Solidariedade ameniza o desespero
Foto: Igor Sperotto
No RS, o Consea resistiu ao desmonte e criou o Comitê Gaúcho de Emergência no Combate à Fome que, junto à Ação da Cidadania e à Cáritas Brasileira Regional, atua em campanhas de ajuda. Iniciou com a entrega de 1,5 mil cestas básicas para povos tradicionais de matriz africana, indígenas e comunidades fragilizadas da Região Metropolitana. “A situação só não é pior pelas inúmeras iniciativas de solidariedade”, registra o presidente do Consea-RS, Juliano de Sá.
Entre essas iniciativas está a formação do Comitê em Defesa do Povo Contra o Coronavírus, que reúne Ongs, coletivos e associações que coletam e distribuem alimentos, produtos de higiene e EPIs. São iniciativas de todo o tipo, como de escolas, como a Emef Villa Lobos, que já doou 20 toneladas, numa articulação de professores e comunidade do bairro Lomba do Pinheiro.
A volta ao Mapa da Fome
A Organização das Nações Unidas para a Alimentação e a Agricultura (FAO/ONU) alerta para o rápido retorno do Brasil ao Mapa da Fome, do qual havia saído em 2014, quando 98% da população tinha acesso à alimentação. Entre os 108 milhões de pessoas que convivem com a fome no mundo, estima-se 9 milhões no Brasil. Em março, antes da pandemia, o desemprego atingiu 12,9 milhões de pessoas no país. Todos os setores demitiram. Em 1º de maio, o governo estimava que a pandemia havia gerado 150 mil novas demissões. Os cortes em políticas sociais como a Emenda Constitucional do Teto dos Gastos Públicos (EC-95), desintegração de programas, além da extinção do Conselho Nacional de Segurança Alimentar (Consea), agravaram o cenário.

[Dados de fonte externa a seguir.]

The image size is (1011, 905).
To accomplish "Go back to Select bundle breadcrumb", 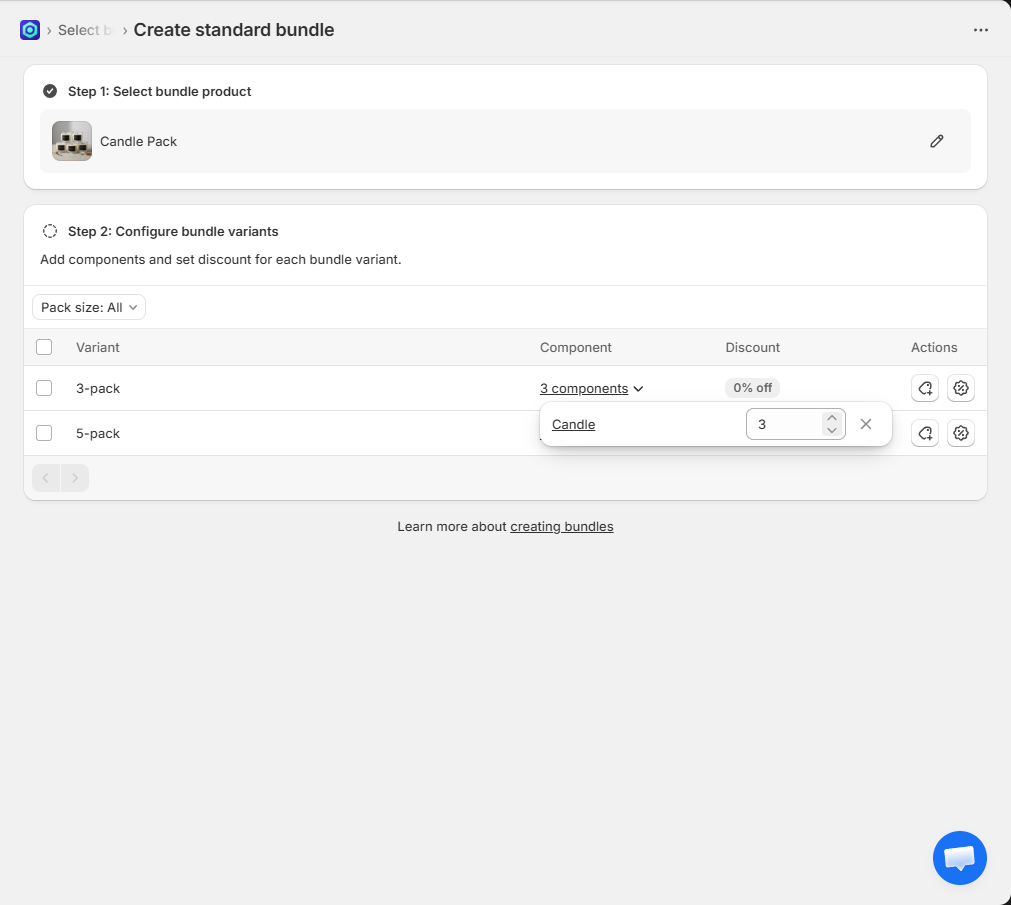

MST doa alimentos em 24 estados
Com a produção oriunda dos assentamentos, o Movimento dos Trabalhadores Sem Terra (MST) vem doando diariamente toneladas de alimentos em 24 estados. Só de arroz orgânico foram 12 toneladas no RS e grande variedade de outros produtos. “Disponibilizamos o que temos, o alimento. Não é caridade, mas um sentido de colaboração com a organização da periferia e retribuir a solidariedade que já recebemos como movimento”, traduz o coordenador do MST no RS, Cedenir de Oliveira. “Conquistamos a terra e hoje dividimos nossa produção”, destaca Rosi de Lima Costa, da Coperforte de Santana do Livramento.
Excluídos do Bolsa Família no RS
A fome e o desamparo cresceram vertiginosamente no governo Jair Bolsonaro. Entre 2019 e 2020, foram desligadas mais de 100 mil pessoas do Bolsa Família no estado, 12 mil só em Porto Alegre, abrangendo cerca de 40 mil pessoas, informa a diretora de Relações Institucionais da Rede Brasileira de Renda Básica, Paola Carvalho.
“Hoje 41.557 famílias recebem o Bolsa Família e mais de 40 mil estão na lista de espera do programa na capital. Não encontram nenhuma porta de inclusão no governo”, aponta Paola. Ela chama a atenção para a extrema dificuldade das famílias em acessar o auxílio emergencial de R$ 600,00, o que fez o Ministério Público Federal acionar o governo. O Rio Grande do Sul, e Porto Alegre, já tiveram programas de renda mínima, como o RS Mais Igual e o Núcleo de Apoio Sócio Familiar (Nasf). “Nunca um programa de renda mínima foi tão necessário como agora”, conclui.